Copy the entries verbatim, starting at the line that contains "580x687 pixels." and continuing through the last entry, inclusive.

── WORKING DATA

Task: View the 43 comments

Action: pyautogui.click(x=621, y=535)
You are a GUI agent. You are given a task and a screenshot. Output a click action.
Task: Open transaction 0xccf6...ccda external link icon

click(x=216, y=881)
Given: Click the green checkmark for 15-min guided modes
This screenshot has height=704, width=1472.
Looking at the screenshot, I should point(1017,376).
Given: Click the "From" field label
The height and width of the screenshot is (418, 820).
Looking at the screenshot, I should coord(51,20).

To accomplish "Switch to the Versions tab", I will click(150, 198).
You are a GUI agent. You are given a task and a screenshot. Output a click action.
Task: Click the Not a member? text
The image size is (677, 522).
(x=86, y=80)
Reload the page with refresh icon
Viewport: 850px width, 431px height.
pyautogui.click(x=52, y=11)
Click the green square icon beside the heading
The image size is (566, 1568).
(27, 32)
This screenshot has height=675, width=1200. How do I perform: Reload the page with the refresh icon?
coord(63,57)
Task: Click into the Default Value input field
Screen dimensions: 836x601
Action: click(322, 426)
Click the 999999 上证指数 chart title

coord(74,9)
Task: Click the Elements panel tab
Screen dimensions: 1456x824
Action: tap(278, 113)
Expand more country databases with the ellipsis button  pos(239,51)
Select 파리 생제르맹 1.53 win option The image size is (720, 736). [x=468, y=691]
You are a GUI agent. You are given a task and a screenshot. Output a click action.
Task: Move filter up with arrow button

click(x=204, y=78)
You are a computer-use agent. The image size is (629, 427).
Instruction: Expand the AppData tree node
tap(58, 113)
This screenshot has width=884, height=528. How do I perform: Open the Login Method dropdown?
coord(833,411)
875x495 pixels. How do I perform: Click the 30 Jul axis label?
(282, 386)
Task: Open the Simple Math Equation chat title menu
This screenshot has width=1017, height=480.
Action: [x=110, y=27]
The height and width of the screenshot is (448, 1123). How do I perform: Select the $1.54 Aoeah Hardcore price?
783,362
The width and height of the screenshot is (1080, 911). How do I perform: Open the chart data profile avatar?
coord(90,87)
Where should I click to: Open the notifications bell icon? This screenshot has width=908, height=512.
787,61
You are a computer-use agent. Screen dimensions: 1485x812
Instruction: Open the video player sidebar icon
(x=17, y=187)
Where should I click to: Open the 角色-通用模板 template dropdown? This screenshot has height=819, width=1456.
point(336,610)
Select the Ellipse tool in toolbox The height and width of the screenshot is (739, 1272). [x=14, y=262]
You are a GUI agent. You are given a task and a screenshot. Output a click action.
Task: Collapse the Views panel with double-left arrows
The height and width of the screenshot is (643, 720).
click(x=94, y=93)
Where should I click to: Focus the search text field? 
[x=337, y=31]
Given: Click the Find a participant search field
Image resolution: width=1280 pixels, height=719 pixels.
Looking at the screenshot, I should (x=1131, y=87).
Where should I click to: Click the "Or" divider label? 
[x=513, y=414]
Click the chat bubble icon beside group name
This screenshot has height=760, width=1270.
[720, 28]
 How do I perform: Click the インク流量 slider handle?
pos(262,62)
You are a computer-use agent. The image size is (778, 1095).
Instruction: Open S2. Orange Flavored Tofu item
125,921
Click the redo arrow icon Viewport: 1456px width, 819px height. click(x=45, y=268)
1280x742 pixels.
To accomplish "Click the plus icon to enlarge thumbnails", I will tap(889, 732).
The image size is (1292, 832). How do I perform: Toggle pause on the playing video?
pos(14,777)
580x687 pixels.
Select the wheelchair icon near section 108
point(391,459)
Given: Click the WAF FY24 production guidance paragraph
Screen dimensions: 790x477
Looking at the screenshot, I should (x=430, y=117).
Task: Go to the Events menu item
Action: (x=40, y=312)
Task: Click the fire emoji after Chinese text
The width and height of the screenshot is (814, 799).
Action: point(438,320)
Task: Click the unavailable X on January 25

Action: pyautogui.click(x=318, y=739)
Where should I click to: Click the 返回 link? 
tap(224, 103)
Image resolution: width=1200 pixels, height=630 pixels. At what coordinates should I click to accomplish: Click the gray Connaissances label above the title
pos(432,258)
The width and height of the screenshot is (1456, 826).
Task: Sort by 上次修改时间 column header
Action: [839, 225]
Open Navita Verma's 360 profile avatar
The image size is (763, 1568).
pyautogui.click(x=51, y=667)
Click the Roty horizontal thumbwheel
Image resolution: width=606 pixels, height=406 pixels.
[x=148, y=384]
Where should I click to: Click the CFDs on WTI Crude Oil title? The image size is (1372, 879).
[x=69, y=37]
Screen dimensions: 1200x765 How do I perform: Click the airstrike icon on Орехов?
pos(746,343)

────

* **RESULT**
580x687 pixels.
Select the wheelchair icon near section 108
point(391,459)
Given: Click the WAF FY24 production guidance paragraph
Screen dimensions: 790x477
Looking at the screenshot, I should (x=430, y=117).
Task: Go to the Events menu item
Action: (x=40, y=312)
Task: Click the fire emoji after Chinese text
The width and height of the screenshot is (814, 799).
Action: point(438,320)
Task: Click the unavailable X on January 25

Action: pyautogui.click(x=318, y=739)
Where should I click to: Click the 返回 link? 
tap(224, 103)
Image resolution: width=1200 pixels, height=630 pixels. At what coordinates should I click to accomplish: Click the gray Connaissances label above the title
pos(432,258)
The width and height of the screenshot is (1456, 826).
Task: Sort by 上次修改时间 column header
Action: [839, 225]
Open Navita Verma's 360 profile avatar
The image size is (763, 1568).
pyautogui.click(x=51, y=667)
Click the Roty horizontal thumbwheel
Image resolution: width=606 pixels, height=406 pixels.
[x=148, y=384]
Where should I click to: Click the CFDs on WTI Crude Oil title? The image size is (1372, 879).
[x=69, y=37]
Screen dimensions: 1200x765 How do I perform: Click the airstrike icon on Орехов?
pos(746,343)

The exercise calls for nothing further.